- MATERIAL PROVIDED
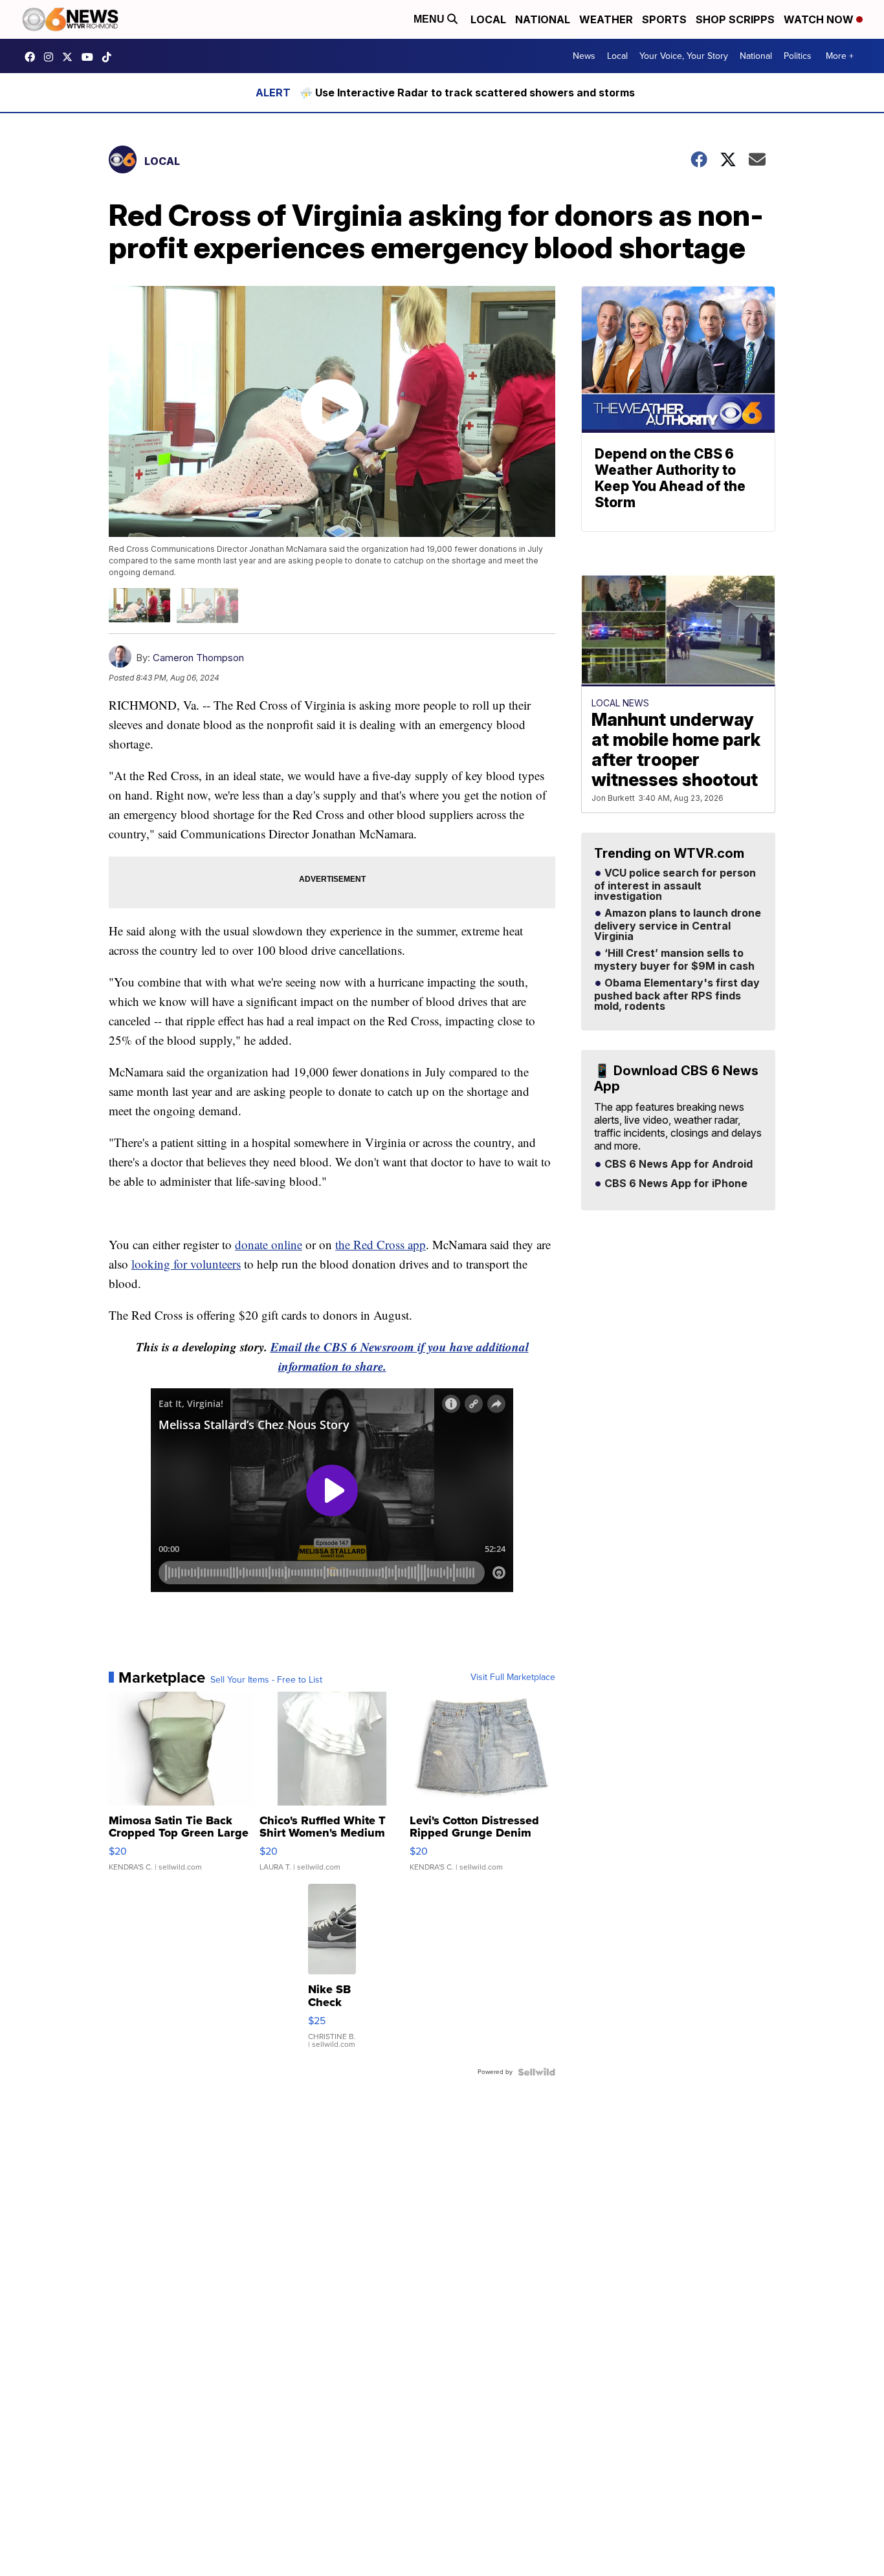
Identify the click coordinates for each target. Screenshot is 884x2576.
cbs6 (52, 57)
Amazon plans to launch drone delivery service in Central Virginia (677, 925)
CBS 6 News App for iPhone (674, 1184)
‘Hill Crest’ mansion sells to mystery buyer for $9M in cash (674, 960)
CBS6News (33, 57)
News (584, 56)
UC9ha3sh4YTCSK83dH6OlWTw (91, 57)
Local (488, 19)
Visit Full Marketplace (512, 1677)
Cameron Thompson (198, 657)
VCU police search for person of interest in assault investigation (675, 885)
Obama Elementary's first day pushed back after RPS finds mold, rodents (677, 994)
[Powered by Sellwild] (536, 2072)
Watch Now (820, 19)
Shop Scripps (735, 19)
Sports (664, 19)
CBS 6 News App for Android (677, 1164)
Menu (430, 19)
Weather (606, 19)
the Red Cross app (380, 1244)
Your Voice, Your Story (683, 56)
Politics (798, 56)
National (542, 19)
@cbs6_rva (110, 57)
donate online (268, 1244)
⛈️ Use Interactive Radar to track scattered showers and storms (467, 92)
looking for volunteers (186, 1264)
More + (840, 56)
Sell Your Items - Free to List (266, 1680)
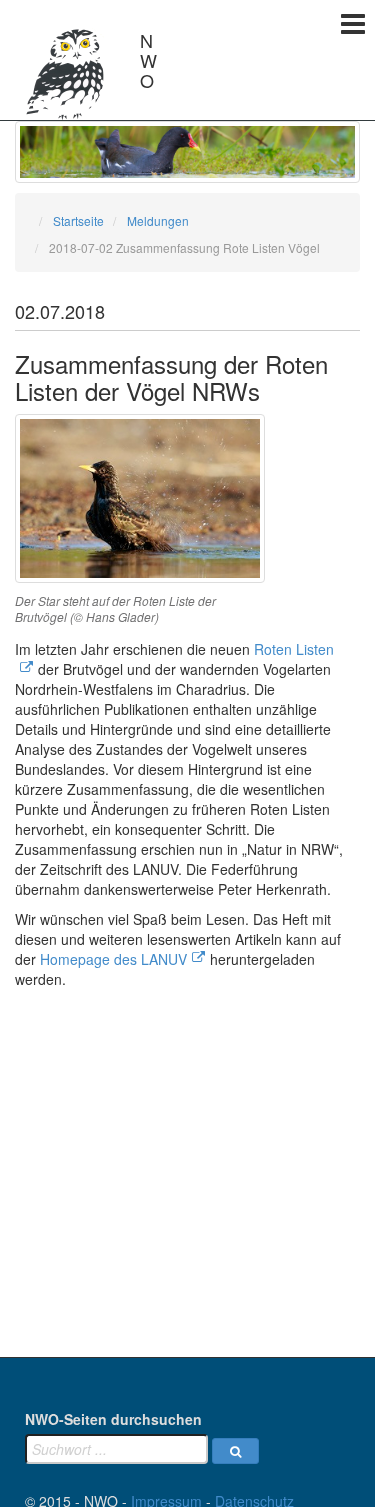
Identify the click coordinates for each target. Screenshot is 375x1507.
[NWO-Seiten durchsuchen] (235, 1451)
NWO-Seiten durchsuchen (113, 1419)
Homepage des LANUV (113, 959)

- AIM OF THE TASK
Once the pictures are set aside, repeat each entry exactly as it stands.

- WRITTEN RESPONSE
Identify the click coordinates for each target. Screenshot is 884x2576.
cbs6 (52, 57)
Amazon plans to launch drone delivery service in Central Virginia (677, 925)
CBS 6 News App for iPhone (674, 1184)
‘Hill Crest’ mansion sells to mystery buyer for $9M in cash (674, 960)
CBS6News (33, 57)
News (584, 56)
UC9ha3sh4YTCSK83dH6OlWTw (91, 57)
Local (488, 19)
Visit Full Marketplace (512, 1677)
Cameron Thompson (198, 657)
VCU police search for person of interest in assault investigation (675, 885)
Obama Elementary's first day pushed back after RPS finds mold, rodents (677, 994)
[Powered by Sellwild] (536, 2072)
Watch Now (820, 19)
Shop Scripps (735, 19)
Sports (664, 19)
CBS 6 News App for Android (677, 1164)
Menu (430, 19)
Weather (606, 19)
the Red Cross app (380, 1244)
Your Voice, Your Story (683, 56)
Politics (798, 56)
National (542, 19)
@cbs6_rva (110, 57)
donate online (268, 1244)
⛈️ Use Interactive Radar to track scattered showers and storms (467, 92)
looking for volunteers (186, 1264)
More + (840, 56)
Sell Your Items - Free to List (266, 1680)
Identify the click coordinates for each target. Screenshot is 375x1507.
[NWO-Seiten durchsuchen] (235, 1451)
NWO-Seiten durchsuchen (113, 1419)
Homepage des LANUV (113, 959)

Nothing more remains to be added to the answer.